In a 10-2 decision, the U.S. Court of Appeals for the Federal Circuit decided Congress cannot revoke cost-of-living adjustments promised to federal judges in the Ethics Reform Act of 1989, reversing the court’s holding to the contrary in 2001.

Six current and retired federal judges sued over Congress’ decision to block cost-of-living adjustments in the past and whether legislation passed after the court’s 2001 decision overrode provisions of the 1989 law.

In Friday’s decision, the court ruled Congress violated the compensation clause of the U.S. Constitution, which aims to protect judicial independence by limiting the ability of the other branches of government to reduce judges’ salaries. If Congress wanted to amend the 1989 law, the judges said it could but not in a way that affected any sitting judges.

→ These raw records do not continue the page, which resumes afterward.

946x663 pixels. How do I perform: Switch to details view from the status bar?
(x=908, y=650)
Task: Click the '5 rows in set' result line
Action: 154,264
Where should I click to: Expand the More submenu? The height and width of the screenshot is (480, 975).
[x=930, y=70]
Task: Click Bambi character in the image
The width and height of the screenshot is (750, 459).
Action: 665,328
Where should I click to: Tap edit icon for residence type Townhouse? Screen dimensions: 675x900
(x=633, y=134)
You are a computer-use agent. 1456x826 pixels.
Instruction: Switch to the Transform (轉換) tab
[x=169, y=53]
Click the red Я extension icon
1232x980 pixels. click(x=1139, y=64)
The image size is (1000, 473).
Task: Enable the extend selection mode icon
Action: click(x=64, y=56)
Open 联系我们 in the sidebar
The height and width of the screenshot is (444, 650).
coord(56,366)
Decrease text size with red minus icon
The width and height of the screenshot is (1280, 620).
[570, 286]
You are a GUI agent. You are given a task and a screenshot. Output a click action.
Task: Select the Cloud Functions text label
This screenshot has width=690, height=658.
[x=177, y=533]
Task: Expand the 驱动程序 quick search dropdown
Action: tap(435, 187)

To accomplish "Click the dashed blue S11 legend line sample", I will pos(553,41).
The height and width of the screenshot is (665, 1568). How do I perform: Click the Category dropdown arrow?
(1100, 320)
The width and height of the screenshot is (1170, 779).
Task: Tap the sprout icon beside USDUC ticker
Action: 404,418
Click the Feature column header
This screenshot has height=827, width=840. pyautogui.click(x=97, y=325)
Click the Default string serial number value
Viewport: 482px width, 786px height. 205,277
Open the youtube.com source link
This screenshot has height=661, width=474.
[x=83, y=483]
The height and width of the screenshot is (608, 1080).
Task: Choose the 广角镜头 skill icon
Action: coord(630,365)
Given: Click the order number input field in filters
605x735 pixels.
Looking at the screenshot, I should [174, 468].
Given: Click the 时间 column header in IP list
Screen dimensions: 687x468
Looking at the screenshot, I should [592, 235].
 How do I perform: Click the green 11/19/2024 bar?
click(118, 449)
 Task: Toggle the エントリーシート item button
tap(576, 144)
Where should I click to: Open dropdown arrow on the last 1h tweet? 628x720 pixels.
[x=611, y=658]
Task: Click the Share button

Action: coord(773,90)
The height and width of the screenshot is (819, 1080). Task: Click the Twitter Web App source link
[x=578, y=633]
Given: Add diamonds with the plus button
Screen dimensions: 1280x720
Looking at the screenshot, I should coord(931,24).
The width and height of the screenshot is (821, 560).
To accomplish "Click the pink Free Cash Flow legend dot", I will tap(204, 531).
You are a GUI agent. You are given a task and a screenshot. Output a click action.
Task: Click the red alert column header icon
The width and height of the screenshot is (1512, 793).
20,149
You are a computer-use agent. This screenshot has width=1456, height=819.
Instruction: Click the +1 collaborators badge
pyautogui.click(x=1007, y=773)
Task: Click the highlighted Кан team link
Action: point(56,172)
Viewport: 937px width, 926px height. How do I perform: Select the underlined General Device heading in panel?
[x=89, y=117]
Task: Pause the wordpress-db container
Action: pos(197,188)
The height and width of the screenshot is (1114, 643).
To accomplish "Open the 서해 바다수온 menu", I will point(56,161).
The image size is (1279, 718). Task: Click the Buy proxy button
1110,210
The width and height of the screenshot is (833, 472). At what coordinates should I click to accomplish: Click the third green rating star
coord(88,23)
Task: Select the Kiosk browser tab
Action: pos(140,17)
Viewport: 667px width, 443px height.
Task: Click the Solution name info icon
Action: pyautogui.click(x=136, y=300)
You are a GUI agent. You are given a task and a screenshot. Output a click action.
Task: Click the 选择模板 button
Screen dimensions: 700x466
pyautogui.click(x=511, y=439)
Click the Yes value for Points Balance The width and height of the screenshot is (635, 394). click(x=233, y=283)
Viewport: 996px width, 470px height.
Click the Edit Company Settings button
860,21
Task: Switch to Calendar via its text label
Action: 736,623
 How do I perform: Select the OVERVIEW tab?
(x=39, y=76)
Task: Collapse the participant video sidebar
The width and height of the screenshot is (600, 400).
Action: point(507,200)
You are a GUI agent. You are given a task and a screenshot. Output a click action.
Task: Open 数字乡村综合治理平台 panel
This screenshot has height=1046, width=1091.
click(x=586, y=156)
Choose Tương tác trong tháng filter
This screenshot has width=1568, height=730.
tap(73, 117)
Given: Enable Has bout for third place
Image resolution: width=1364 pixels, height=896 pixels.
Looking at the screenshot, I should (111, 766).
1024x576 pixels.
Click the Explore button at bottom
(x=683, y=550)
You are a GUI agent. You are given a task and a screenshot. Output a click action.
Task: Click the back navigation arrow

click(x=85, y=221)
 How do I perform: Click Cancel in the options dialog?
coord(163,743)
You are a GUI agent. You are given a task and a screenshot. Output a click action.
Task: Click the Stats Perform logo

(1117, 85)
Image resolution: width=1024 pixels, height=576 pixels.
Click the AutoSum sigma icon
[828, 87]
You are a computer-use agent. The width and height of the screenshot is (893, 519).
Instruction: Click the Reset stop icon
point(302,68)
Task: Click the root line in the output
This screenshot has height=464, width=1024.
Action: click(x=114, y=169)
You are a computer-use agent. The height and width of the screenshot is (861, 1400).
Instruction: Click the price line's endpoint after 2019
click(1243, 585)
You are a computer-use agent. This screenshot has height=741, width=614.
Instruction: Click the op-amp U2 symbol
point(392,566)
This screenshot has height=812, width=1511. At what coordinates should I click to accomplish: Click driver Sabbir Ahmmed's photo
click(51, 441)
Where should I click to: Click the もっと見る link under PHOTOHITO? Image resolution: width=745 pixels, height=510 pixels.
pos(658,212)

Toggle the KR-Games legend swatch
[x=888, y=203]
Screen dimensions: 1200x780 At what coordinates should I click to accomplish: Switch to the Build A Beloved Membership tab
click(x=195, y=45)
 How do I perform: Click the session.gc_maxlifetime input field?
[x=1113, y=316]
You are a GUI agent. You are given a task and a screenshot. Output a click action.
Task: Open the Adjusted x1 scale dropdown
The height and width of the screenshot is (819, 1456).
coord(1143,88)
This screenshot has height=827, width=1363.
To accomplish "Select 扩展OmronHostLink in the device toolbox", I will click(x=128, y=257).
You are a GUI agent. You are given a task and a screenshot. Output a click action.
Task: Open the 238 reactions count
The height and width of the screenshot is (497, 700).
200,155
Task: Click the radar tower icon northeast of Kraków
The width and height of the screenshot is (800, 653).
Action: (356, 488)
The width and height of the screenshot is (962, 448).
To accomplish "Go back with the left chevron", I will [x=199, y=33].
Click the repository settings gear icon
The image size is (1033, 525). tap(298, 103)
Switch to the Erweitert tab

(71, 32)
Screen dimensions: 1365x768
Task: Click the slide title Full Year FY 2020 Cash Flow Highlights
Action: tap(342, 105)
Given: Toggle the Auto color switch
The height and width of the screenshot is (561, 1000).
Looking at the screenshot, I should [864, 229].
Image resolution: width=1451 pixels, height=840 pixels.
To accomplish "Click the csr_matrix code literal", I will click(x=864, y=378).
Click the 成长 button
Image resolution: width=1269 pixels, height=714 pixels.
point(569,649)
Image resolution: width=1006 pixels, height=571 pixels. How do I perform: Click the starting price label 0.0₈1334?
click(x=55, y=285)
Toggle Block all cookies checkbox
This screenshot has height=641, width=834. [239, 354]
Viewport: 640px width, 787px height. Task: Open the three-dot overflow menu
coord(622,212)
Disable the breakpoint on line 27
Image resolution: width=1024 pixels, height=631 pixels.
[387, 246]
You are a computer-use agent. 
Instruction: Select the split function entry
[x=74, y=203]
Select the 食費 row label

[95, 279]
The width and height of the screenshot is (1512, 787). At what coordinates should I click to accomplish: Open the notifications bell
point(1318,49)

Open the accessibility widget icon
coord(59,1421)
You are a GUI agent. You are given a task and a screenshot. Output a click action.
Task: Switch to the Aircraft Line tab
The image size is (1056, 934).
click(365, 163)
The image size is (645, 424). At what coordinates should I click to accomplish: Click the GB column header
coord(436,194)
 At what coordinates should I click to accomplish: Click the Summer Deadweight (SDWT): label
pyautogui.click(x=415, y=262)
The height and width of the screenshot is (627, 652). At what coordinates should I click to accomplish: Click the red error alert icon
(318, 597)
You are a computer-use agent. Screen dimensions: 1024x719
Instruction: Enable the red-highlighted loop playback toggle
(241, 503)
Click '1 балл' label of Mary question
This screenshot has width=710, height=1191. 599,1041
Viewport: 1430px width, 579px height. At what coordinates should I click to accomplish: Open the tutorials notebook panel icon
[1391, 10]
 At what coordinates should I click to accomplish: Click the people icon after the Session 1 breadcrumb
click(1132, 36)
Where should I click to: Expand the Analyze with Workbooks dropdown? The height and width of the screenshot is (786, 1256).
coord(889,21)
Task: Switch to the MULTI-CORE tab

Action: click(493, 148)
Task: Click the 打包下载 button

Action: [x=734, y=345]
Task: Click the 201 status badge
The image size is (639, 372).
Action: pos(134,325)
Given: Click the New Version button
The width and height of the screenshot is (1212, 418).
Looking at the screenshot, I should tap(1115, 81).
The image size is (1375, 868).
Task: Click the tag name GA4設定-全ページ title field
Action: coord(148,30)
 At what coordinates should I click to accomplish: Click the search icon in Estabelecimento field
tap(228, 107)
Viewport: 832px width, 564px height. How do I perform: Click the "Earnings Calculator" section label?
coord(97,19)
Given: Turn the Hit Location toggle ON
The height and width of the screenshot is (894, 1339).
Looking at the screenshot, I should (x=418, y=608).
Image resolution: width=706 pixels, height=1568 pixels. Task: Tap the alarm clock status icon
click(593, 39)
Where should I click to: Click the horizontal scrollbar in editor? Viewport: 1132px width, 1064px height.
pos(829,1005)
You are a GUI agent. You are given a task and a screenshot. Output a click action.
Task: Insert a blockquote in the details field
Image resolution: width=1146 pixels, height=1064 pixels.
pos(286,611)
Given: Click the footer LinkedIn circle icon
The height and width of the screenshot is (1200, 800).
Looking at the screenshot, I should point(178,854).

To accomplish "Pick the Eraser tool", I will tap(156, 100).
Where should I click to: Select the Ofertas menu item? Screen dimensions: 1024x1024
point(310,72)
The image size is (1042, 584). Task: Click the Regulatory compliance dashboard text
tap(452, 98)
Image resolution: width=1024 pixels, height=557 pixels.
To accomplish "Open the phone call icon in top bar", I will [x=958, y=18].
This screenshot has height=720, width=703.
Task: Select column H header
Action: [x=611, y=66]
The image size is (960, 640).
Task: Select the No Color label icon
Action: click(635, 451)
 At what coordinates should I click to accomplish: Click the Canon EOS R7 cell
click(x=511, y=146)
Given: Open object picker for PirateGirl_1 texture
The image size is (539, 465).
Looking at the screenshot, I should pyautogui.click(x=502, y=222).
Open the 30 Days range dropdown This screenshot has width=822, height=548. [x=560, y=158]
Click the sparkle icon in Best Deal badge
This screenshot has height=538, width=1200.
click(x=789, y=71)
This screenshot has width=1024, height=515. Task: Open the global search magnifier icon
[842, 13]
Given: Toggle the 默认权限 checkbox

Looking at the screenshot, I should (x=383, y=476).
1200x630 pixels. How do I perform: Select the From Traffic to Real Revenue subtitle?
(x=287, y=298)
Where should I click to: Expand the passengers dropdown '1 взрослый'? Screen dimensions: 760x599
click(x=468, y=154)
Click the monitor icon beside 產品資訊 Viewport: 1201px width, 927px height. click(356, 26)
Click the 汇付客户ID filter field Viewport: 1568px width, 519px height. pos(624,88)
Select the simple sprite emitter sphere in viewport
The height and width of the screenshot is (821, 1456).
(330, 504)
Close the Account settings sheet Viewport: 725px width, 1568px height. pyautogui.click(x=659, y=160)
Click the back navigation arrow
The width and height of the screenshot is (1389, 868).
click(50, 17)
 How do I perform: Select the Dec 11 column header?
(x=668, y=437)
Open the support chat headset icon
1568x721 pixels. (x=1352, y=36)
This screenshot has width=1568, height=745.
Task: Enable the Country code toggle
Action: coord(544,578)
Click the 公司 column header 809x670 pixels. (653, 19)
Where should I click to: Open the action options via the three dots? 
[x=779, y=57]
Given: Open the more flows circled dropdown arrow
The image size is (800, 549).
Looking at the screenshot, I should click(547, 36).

“Congress committed to providing sitting and prospective judges with annual COLAs in exchange for limiting their ability to seek outside income and to offset the effects of inflation. This decision furthered the founders’ intention of protecting judges against future changes in the economy,” Chief Judge Randall Rader wrote. By blocking cost-of-living adjustments in the 1990s, he added, “Congress broke this commitment and effected a diminution in judicial compensation.”

Finally, the court found that a 2001 amendment to an appropriations rider requiring congressional authorization to increase judicial salaries after December 1981 didn’t preclude the 1989 law’s requirements.

“The judiciary, weakest of the three branches of government, must protect its independence and not place its will within the reach of political whim,” Rader wrote. “The precise and definite promise of COLAs in the 1989 act triggered the expectation-related protections of the compensation clause. As such, Congress could not block these adjustments once promised.”

The 1989 law, according to the opinion, required nondiscretionary cost-of-living adjustments for judges in exchange for limiting judges’ ability to earn outside income. The cost-of-living adjustment for judges would automatically kick in whenever an adjustment went into effect for federal employees.

After Congress blocked cost-of-living adjustments for federal judges throughout the 1990s, a group of judges filed a class action lawsuit. The Federal Circuit ruled future salary adjustments were not considered protected “compensation,” and as a result Congress had the discretion to block them. The U.S. Supreme Court declined to hear the case.

‘Reconstructive Surgery’

In a dissenting opinion, Judge Timothy Dyk, joined by Judge William Bryson, said the majority opinion ran afoul of Supreme Court precedent on the issue. Dyk said the high court’s 1980 opinion in United States v. Will clearly held that Congress could revoke a cost-of-living adjustment as long as it was before such an adjustment was due to be paid. The majority opinion had addressed this issue, holding that the Will case did not apply because it had to do with a different type of cost-of-living adjustment.

“In short, neither the dissent from denial of certiorari in Williams nor the Supreme Court’s remand in this case can be read as an invitation for this court to perform reconstructive surgery on Will,” Dyk wrote.

Lead counsel for the judges, Kirkland & Ellis partner Christopher Landau, said Monday that he and his clients are “delighted” with the decision. “The framers understood that protecting judicial pay was key to protecting judicial independence and this ruling simply recognizes that Congress must keep its statutory promises regarding judicial pay,” he said.

Brian Simkin, assistant director of the Justice Department’s commercial litigation branch, who argued for the government, could not be reached for comment by deadline.

U.S. District Judge Royal Furgeson of the Northern District of Texas, president of the voluntary Federal Judges Association, which has supported the plaintiffs in briefs, said the decision was “correct” and “provides a thoughtful and well-considered discussion of the judicial compensation issue.” He declined to comment further in light of the pending litigation.